Das starke Wachstum in der Landwirtschaft schiebt die Nahrungsmittelverarbeitung an. Zu den Segmenten mit Expansionspotenzial zählen die Fischindustrie, Verpackung und Verarbeitung von Gemüse, Fruchtsaftherstellung, Nahrungsmittel auf Sojabasis, Fleischverarbeitung (Straußenfleisch), breite Vermarktung lokaler Blumen und Kräuter sowie pflanzliche Heilmittel (vor allem Cannabis-Produkte). Die Geschäftsaussichten der Nahrungsmittel- und Verpackungsindustrie werden allerdings zuvorderst vom Endkonsum abhängig bleiben und sich deshalb nur allmählich erholen.
Wachstumsprognosen zufolge wird der Privatkonsum erst im Laufe des Jahres 2023 wieder auf dem Stand von 2019 liegen. Bei den Pro-Kopf-Einkommen wird das Niveau von 2019 voraussichtlich noch später erreicht. Es wird einige Zeit dauern, bis die Arbeitslosigkeit von offiziell mehr als 30 Prozent zurückgeht und sich die Einkommen erholen.
Die durch eine wachsende, urbane Mittelschicht getriebene Diversifizierung der Nachfrage bei den Nahrungsmitteln dürfte sich deutlich verlangsamen.

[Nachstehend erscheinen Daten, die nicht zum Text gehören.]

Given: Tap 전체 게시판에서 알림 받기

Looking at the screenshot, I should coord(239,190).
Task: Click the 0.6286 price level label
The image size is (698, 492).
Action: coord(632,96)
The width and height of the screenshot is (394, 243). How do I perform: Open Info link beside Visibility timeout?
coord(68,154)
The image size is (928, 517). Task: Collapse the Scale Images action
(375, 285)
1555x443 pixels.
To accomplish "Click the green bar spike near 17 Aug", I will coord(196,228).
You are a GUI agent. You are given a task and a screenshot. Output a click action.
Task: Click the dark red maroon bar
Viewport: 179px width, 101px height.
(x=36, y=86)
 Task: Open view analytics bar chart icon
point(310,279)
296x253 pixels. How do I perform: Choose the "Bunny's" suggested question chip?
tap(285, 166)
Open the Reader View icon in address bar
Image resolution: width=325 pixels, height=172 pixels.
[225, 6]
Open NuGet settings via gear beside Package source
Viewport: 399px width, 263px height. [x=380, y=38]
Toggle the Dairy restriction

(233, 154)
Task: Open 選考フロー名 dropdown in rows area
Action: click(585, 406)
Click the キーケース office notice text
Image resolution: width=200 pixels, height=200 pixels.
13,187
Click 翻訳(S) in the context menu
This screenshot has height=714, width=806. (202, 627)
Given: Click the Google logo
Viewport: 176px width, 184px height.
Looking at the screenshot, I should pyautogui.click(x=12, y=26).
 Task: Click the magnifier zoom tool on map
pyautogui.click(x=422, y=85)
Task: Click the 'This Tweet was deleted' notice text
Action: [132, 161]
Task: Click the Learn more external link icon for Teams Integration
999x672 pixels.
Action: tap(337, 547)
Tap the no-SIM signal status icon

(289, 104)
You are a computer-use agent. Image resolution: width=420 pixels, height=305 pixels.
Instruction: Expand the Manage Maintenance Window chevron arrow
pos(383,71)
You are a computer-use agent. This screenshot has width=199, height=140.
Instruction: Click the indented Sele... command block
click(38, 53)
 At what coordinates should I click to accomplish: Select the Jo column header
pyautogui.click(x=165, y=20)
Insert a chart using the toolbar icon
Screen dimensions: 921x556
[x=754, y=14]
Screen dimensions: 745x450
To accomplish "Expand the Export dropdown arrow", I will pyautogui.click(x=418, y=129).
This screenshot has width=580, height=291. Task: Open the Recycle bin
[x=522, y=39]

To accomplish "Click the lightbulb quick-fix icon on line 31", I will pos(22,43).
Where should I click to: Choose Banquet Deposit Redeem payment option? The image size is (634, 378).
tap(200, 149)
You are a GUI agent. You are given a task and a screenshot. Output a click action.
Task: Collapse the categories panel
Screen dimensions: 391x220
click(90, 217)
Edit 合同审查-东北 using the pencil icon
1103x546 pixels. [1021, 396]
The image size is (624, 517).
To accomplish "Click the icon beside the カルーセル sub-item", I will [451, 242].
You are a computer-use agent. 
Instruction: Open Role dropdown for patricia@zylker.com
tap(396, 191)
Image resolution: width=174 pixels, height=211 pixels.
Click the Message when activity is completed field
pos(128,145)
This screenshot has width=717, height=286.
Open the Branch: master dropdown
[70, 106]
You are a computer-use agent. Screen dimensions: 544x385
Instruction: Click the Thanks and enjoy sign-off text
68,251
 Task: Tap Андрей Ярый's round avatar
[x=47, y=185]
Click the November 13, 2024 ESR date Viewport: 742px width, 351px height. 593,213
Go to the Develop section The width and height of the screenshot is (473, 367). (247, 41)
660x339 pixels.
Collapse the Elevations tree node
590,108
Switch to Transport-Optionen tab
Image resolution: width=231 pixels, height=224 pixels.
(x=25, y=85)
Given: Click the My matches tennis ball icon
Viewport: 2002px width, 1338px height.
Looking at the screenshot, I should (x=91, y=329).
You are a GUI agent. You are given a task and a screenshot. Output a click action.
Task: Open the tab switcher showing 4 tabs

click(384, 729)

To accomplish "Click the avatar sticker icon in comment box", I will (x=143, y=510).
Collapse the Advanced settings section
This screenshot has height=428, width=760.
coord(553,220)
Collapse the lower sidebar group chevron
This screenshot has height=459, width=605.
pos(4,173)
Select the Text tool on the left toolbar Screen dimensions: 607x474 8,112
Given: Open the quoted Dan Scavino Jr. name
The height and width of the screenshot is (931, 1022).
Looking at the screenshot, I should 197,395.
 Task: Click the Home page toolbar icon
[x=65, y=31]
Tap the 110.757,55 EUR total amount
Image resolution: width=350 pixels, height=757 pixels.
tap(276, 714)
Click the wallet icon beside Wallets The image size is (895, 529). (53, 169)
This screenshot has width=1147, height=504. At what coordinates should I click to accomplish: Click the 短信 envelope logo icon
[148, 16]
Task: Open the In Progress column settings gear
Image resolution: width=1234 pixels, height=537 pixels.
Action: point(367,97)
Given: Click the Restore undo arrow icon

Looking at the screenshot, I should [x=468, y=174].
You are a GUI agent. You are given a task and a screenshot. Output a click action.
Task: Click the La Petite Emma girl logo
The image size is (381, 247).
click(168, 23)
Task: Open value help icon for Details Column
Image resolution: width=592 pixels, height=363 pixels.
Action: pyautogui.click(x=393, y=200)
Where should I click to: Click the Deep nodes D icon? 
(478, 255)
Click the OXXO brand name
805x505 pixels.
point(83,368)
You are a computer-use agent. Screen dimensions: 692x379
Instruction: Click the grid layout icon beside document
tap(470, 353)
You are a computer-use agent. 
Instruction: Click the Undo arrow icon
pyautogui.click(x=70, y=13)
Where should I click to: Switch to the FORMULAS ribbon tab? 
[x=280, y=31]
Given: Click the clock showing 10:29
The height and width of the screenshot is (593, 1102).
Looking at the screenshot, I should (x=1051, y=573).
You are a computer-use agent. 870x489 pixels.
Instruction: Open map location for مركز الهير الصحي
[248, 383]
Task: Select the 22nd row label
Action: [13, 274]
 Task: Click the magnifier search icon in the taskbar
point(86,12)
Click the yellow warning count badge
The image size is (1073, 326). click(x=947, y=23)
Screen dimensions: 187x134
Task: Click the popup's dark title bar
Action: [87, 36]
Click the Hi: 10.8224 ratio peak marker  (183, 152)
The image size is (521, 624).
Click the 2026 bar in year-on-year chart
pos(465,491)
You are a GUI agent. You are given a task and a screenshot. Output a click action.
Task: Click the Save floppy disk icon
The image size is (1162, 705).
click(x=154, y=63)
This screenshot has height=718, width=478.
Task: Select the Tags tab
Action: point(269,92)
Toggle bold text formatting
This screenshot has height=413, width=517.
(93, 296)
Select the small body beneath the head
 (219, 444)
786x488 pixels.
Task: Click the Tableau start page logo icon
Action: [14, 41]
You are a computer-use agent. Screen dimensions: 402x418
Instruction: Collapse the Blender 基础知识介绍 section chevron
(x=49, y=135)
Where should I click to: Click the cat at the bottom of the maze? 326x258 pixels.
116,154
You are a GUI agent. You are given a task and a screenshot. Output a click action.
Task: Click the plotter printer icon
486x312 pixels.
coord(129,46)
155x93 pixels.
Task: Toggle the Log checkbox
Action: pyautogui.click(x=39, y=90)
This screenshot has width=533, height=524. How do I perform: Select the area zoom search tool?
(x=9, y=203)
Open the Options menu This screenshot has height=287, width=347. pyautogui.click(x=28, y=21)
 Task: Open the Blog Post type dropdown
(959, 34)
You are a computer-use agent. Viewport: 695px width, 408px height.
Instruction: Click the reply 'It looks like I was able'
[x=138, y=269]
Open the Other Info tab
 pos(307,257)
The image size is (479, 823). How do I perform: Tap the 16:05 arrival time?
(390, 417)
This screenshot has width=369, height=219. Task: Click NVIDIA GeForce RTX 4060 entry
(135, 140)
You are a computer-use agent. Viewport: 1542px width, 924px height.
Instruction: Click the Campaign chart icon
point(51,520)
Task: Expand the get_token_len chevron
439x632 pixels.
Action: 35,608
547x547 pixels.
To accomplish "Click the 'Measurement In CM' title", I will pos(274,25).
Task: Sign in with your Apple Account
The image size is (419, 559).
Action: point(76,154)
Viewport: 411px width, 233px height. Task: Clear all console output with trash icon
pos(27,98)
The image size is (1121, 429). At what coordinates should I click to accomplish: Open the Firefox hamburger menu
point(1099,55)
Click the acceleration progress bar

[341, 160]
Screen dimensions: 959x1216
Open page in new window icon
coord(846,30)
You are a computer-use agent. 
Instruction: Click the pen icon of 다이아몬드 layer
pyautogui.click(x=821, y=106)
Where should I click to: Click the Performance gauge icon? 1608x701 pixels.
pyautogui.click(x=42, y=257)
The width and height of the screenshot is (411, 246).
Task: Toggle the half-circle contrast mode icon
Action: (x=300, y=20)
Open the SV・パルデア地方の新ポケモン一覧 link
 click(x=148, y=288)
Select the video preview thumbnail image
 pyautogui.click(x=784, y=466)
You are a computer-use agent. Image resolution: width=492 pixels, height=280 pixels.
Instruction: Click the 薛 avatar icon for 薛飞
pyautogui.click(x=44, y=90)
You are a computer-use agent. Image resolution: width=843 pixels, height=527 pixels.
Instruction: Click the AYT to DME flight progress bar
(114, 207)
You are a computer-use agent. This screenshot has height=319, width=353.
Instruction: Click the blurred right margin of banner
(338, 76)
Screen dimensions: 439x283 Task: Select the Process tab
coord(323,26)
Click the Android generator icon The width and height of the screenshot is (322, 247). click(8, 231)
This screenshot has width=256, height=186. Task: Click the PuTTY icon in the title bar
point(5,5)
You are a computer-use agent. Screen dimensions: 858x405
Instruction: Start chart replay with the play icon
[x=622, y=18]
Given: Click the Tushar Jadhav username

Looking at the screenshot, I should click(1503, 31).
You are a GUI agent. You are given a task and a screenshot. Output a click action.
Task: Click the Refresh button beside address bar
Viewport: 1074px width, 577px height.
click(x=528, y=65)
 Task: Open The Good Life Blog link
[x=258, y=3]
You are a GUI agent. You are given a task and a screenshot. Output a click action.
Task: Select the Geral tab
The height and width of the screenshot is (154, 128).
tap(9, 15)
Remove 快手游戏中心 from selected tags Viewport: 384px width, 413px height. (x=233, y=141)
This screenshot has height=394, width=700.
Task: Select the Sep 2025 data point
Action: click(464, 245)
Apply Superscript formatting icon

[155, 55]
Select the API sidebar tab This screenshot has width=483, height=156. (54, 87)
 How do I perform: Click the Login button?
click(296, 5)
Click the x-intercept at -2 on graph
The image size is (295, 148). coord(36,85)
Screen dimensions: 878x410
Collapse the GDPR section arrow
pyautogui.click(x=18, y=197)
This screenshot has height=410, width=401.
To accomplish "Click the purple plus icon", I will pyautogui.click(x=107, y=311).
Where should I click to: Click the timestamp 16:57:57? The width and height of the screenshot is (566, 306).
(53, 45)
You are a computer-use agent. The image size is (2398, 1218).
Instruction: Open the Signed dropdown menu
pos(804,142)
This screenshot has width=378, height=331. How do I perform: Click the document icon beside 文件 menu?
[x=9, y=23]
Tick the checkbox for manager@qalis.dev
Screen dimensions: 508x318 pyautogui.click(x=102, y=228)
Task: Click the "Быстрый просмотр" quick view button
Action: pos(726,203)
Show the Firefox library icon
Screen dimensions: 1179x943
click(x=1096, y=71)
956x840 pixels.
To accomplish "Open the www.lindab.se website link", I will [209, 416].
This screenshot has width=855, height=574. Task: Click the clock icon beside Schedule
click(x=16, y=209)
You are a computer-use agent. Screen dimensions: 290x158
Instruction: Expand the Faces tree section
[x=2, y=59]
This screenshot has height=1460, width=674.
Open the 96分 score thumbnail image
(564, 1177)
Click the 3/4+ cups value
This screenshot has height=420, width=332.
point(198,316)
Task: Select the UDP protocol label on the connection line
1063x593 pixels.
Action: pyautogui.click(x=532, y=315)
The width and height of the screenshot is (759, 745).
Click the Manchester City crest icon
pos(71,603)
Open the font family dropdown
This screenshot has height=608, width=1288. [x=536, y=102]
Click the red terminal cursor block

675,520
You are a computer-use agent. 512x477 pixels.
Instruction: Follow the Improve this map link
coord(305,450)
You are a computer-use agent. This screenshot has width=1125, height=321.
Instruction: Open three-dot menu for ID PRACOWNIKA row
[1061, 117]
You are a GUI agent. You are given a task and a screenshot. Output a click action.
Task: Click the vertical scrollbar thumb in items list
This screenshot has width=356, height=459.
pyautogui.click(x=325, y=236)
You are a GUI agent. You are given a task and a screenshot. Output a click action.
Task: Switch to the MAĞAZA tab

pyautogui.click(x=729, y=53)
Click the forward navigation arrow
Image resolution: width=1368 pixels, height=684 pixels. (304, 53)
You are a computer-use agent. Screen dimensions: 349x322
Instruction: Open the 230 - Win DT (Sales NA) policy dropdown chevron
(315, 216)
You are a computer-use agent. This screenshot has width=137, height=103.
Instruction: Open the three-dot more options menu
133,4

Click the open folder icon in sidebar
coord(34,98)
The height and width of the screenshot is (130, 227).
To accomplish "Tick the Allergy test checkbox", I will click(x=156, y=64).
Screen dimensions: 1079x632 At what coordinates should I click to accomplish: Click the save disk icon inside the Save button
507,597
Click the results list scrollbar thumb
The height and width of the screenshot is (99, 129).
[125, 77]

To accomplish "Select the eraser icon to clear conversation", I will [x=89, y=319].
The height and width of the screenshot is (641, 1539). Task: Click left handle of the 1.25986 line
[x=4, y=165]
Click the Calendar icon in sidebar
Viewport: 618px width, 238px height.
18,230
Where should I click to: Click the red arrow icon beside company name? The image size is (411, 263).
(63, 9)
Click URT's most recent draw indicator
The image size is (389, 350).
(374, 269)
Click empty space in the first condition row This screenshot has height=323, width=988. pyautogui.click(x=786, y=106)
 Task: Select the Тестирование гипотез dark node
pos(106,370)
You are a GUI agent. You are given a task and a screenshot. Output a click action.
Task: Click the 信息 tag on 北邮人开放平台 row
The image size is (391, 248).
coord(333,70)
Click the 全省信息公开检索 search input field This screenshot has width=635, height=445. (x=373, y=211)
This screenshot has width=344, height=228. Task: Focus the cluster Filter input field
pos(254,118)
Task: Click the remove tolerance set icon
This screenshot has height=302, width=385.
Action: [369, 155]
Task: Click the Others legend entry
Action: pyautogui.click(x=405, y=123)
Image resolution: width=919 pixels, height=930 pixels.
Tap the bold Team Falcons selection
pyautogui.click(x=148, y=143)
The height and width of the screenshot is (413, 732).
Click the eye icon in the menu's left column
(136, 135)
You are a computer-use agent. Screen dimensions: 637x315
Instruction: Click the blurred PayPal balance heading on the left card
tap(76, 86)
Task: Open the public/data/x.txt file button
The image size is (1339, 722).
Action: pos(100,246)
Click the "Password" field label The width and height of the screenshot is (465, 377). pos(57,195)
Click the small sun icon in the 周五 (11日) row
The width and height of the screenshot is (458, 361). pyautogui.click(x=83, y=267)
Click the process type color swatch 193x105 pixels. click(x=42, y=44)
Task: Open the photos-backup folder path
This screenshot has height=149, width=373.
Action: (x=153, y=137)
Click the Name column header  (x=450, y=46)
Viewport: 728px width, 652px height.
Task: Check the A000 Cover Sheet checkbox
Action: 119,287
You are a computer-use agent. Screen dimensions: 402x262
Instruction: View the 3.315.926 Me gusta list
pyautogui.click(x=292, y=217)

Wegen der Wirtschaftskrise werden viele Konsumenten auf Hochpreisiges komplett verzichten. Ein schwacher Rand und die Bemühungen der Regierung, verstärkt heimisch produzieren zu lassen, wird den Kauf lokaler Marken stärken.
Die südafrikanische Regierung hatte im Frühjahr 2020 einen harten Lockdown verhängt, die Restriktionen eher langsam gelockert, mittlerweile aber weitgehend aufgehoben. Schwer einschätzen lässt sich, inwiefern die Verbraucher ihre Verhaltensänderungen aus den Lockdown-Phasen künftig beibehalten werden. Voraussichtlich werden Konsumenten in Zukunft in höherem Maße im Homeoffice arbeiten und dementsprechend Mahlzeiten zu Hause zubereiten. Das wird den Einzelhandel auf Kosten von Restaurants, Fastfood-Ketten oder Imbissen stärken.
Der Einzelhandel gehörte im Jahr 2020 zu den Gewinnern der Covid-19 Pandemie. Die Branchengrößen wie ShopRite, Spar, Pick n Pay und Woolworth legten überwiegend positive Jahresabschlüsse vor. Von niedrigem Niveau ausgehend sind verstärkte Online-Bestellungen von Nahrungsmitteln zu verzeichnen.
In den Restaurants in Südafrika, aber auch weltweit, werden deutlich weniger Steaks bestellt. Deswegen ist in der wichtigen Fleischindustrie nur von einer langsamen Erholung auszugehen. Zum Schutz der heimischen Industrie hat die südafrikanische Regierung die Einfuhrzölle für Geflügel heraufgesetzt. Hier ist eine gewisse Dynamik zu erwarten.
Vor allem kleine Weingüter, Brauereien und Gin-Erzeuger stehen vor dem Aus. Das im Rahmen von Lockdown-Maßnahmen zeitweise verhängte Verkaufsverbot für Alkohol setzt den Wein-, Bier- und Spirituosenherstellern deutlich zu. Hinzu kommen der Einbruch im Tourismus sowie die zeitweilige Schließung beziehungsweise verkürzte Öffnungszeiten in der Gastronomie.
Die südafrikanische Weinindustrie sitzt auf rund 280 Millionen bis 300 Millionen Litern unverkauftem Wein. Diese Menge entspricht etwas mehr als einem Verkaufsjahr. South African Breweries (SAB) schließt Entlassungen nicht mehr aus und hat geplante Investitionen in Höhe von umgerechnet rund 137 Millionen Euro auf Eis gelegt.
Die Coronapandemie hat bei den großen Ketten, wie KFC, McDonald’s, Nando’s, Wimpy und Debonairs Pizza, nicht nur eine schwache Nachfrage bei der unmittelbar zum Einsatz kommenden Verpackung zur Folge, sondern auch bei Softdrinks in Dosen oder PET-Flaschen. Der Markt für abgefülltes Wasser ist ebenso eingebrochen und wird sich nur langsam erholen. Konsumenten haben in den Lockdown-Phasen auf Wasser aus dem Wasserhahn zurückgegriffen und werden weniger außer Haus nachfragen. Nicht zuletzt werden die starken Regenfälle die Nachfrage bei Haushalten mit unzureichendem Leitungsanschluss dämpfen. Anstatt abgepacktes Wasser zu kaufen, werden sie wieder verstärkt auf Brunnen und Auffangbehälter zurückgreifen.